За рамками статьи остались забытые реплики, о которых я вспомнила позже, когда поднималась по лестнице домой, вечером в конце душного октября – а казалось, что уже наступит ближневосточная зима, с дождями, холодом, до костей пробирающим, обогревателями, холодной душевой, помещение которой нужно будет снова греть заранее – иначе не войдешь. И несмотря на всё это – после постоянного лета хочется зимы.

Зимой я решила, что найду его во что бы то ни стало. На перемене познакомилась с девочкой из класса старше, которая с ним была знакома. Она привела меня к кабинету, в котором занимался Митин класс, и она же указала на Филиппа, единственного его друга в этой школе, где он проучился не меньше пяти лет. Впрочем, только Филипп и знал, что с ним. Когда я задала свой вопрос, он с присущей ему (после не раз замеченной) серьезность ответил:
- Да Митя уже полгода как не учится тут. Его перевели в другую школу. Да и не в Москве он вовсе.

Мои отношения укреплялись расстоянием – сперва, и после – расстоянием и разведены были: по разным континентам, родам занятий, по разным стихам и прозе. До сих пор вряд ли есть книги, которые мы прочли вместе, из тех, что были после.

Статья никакой сложности из себя не представляла. За Шломо Коэном бегать не надо было и, тем более, просить об интервью. Я приходила на занятия и слушала не только объяснения, как рисовать, а и все истории, которые он, балагур, бесконечно рассказывал. О себе. Но в его историях не было ни самолюбования, ни назидания, ни чванства. Истории его, как и карикатуры, были просты и продуманы, у каждой – своё, к месту, начало, и свой – логический, а подчас и смешной весьма – конец. В его смехе и была назидательность, но та, что возникает уже в сознании слушающего, когда он снова переваривает услышанное.

- Ты что, не слышишь?
- Нет, ты говоришь очень тихо.
- Что ты хочешь? Уже пять часов утра, Дима спит у меня на коленях, а просыпаясь, спрашивает: Is it personal? И я успокаиваю его, глажу по голове: It’s not personal, спи, друг мой Дима, it’s public relations. Ему как раз пристало понять, даже в той степени опьянения, в какой он находится сейчас, что такое public relations. Для любого студента МГИМО это основа основ, не так ли, друг мой Дима, спрашиваю я у него, и он сонно кивает мне, вернее, клюет носом на моих коленях, но я говорю тебе, что он согласен.
Мы заканчивает говорить в восемь утра, я кладу трубку. Вернуться в постель я смогу только через час, когда запишу всё, что помню еще – по горячим следам - из нашего разговора.

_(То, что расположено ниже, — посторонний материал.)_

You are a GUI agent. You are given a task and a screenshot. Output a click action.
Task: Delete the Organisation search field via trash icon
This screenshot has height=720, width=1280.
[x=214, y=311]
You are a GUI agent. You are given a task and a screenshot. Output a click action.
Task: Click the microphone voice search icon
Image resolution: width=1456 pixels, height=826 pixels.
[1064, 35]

Лаконичные истории Шломо я рвусь записать в первый же вечер после занятий, но мне так хочется спать – в десять вечера душного сентября Ближнего Востока, что я оставляю это на потом. И только после занятия четвертого, предпоследнего, я пишу всё, что запомнила в форме интервью. Его истории-ответы длинны, закончены, четко построенные. Ни один друг услышал это от него. "и тут заходит молодая особа и начинает ругаться, орать…" И мы перебиваем его: Это его дочь??? "нет, какое там… жена. И я хватаюсь за карандаш и блокнот и предлагаю ему: «Может, мне ее нарисовать?»" Мы смеемся, потому что история и правда смешная, и это целый кусок жизни и в ней, в истории этой, весь Шломо. Когда кто-то замечает, что проектор нерезкий, Шломо добавляет: «Конечно, отчего бы ему быть? Надо же надеть очки». И когда в фотошопе он начинает вести линию белым, и замечает это только после того, как линии не появляется на экране, продолжает: «А еще я иногда выбираю другие цвета – тогда есть шанс еще и увидеть содеянное».

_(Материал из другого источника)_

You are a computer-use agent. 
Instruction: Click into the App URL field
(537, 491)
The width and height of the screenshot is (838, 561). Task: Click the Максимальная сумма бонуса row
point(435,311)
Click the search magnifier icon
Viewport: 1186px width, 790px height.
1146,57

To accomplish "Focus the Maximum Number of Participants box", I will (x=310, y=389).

Митя пишет мне: What’s up? Он снова в Америке, он снова учится, и снова не собирается остаться в Мичигане, Огайо, в средних штатах, к которым он за полжизни привык. На его письмо я отвечаю несколькими предложениями, в которых рассказываю ему, что начала писать для газеты, пробую себя не на заданные темы, а вроде как и на свои, но в «формате». Одну из написанных статей посылаю ему, и он рекомендует мне обратиться к маме. «Напиши ей, она будет рада». И я не пишу, потому что на следующий день получаю письмо от Олеси, в котором она ссылается на некое сообщение, которое Митя переслал ей, и если это, и правда, я, то она очень рада, наконец-то мы сможем писать друг другу.

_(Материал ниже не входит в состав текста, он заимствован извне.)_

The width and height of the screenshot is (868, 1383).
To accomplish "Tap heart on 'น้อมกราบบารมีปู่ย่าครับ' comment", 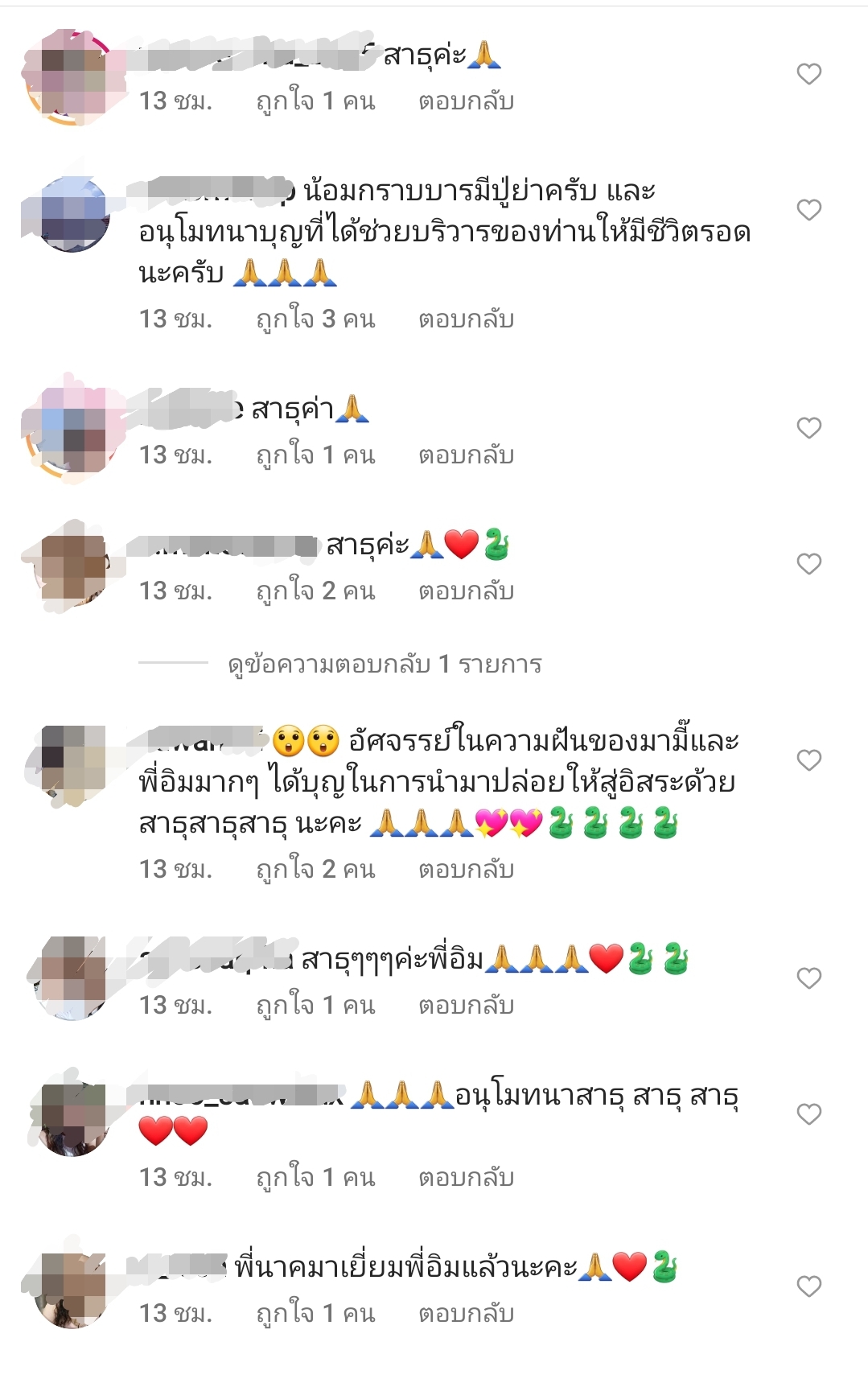I will 808,210.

Сама я оставляю статью на второй колонке. Незначительные исправления меня скорее удивляют. Разговорный стиль Шломо несколько теряется из-за редакторской правки. В прямой речи разговорные формы заменяются на книжные, что делает речь Шломо тяжелее, уходит его легкость и с ней – ненавязчивость его историй. Вечером мои друзья спрашивают у меня, в чем суть истории Шломо, той, о первой карикатуре, и я снова беру газету в руки и иду к компьютеру, чтобы проверить свой текст, потому что привыкла во всем сперва винить себя. В газетной версии «молодая особа» исправлена на «некую особу», а в ответ Шломо вдруг втесывается редакторское – «бывшая жена» вместо «жена» и история теряет всякий смысл, то есть, может быть, и приобретает какой-то иной, но явно не тот, что был вложен в незатейливую, логичную и смешную, историю Шломо.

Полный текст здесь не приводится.